┌─ Raw data
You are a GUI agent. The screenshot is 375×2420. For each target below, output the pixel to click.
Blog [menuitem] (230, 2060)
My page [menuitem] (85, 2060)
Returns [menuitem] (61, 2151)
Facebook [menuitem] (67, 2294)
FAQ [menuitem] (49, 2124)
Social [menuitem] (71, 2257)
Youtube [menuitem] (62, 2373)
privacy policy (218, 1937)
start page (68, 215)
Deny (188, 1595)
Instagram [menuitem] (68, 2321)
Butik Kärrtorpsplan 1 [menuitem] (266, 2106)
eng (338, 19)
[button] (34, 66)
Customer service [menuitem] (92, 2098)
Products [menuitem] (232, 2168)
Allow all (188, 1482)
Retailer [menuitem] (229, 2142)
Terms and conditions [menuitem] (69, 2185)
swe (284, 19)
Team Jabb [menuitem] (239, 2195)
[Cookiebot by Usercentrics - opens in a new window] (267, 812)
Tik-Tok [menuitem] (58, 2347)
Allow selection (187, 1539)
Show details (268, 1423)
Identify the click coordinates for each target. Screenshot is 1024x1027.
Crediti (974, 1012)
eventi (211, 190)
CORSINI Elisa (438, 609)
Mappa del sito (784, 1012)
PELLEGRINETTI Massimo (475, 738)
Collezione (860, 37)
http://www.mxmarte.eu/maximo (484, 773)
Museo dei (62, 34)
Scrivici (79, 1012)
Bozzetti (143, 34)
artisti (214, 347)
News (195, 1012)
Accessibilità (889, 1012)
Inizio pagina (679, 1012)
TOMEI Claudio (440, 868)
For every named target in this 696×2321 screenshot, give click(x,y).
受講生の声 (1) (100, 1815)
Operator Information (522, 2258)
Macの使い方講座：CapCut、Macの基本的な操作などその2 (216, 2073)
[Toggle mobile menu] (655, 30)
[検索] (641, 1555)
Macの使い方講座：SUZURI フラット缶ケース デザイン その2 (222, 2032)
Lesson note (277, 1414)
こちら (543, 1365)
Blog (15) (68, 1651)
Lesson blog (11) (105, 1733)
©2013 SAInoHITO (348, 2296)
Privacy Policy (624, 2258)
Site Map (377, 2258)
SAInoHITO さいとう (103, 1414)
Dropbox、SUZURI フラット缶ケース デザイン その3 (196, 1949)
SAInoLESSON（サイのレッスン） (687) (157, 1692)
└─
• **Task description**
Can you give all of the lines above again, putting "Help center" in place of "Customer service" and leaving everything else the same?

• **Task solution**
You are a GUI agent. The screenshot is 375×2420. For each target below, output the pixel to click.
Blog [menuitem] (230, 2060)
My page [menuitem] (85, 2060)
Returns [menuitem] (61, 2151)
Facebook [menuitem] (67, 2294)
FAQ [menuitem] (49, 2124)
Social [menuitem] (71, 2257)
Youtube [menuitem] (62, 2373)
privacy policy (218, 1937)
start page (68, 215)
Deny (188, 1595)
Instagram [menuitem] (68, 2321)
Butik Kärrtorpsplan 1 [menuitem] (266, 2106)
eng (338, 19)
[button] (34, 66)
Help center [menuitem] (92, 2098)
Products [menuitem] (232, 2168)
Allow all (188, 1482)
Retailer [menuitem] (229, 2142)
Terms and conditions [menuitem] (69, 2185)
swe (284, 19)
Team Jabb [menuitem] (239, 2195)
[Cookiebot by Usercentrics - opens in a new window] (267, 812)
Tik-Tok [menuitem] (58, 2347)
Allow selection (187, 1539)
Show details (268, 1423)
Identify the click coordinates for each target. Screenshot is 1024x1027.
Crediti (974, 1012)
eventi (211, 190)
CORSINI Elisa (438, 609)
Mappa del sito (784, 1012)
PELLEGRINETTI Massimo (475, 738)
Collezione (860, 37)
http://www.mxmarte.eu/maximo (484, 773)
Museo dei (62, 34)
Scrivici (79, 1012)
Bozzetti (143, 34)
artisti (214, 347)
News (195, 1012)
Accessibilità (889, 1012)
Inizio pagina (679, 1012)
TOMEI Claudio (440, 868)
For every named target in this 696×2321 screenshot, give click(x,y).
受講生の声 (1) (100, 1815)
Operator Information (522, 2258)
Macの使い方講座：CapCut、Macの基本的な操作などその2 (216, 2073)
[Toggle mobile menu] (655, 30)
[検索] (641, 1555)
Macの使い方講座：SUZURI フラット缶ケース デザイン その2 (222, 2032)
Lesson note (277, 1414)
こちら (543, 1365)
Blog (15) (68, 1651)
Lesson blog (11) (105, 1733)
©2013 SAInoHITO (348, 2296)
Privacy Policy (624, 2258)
Site Map (377, 2258)
SAInoHITO さいとう (103, 1414)
Dropbox、SUZURI フラット缶ケース デザイン その3 (196, 1949)
SAInoLESSON（サイのレッスン） (687) (157, 1692)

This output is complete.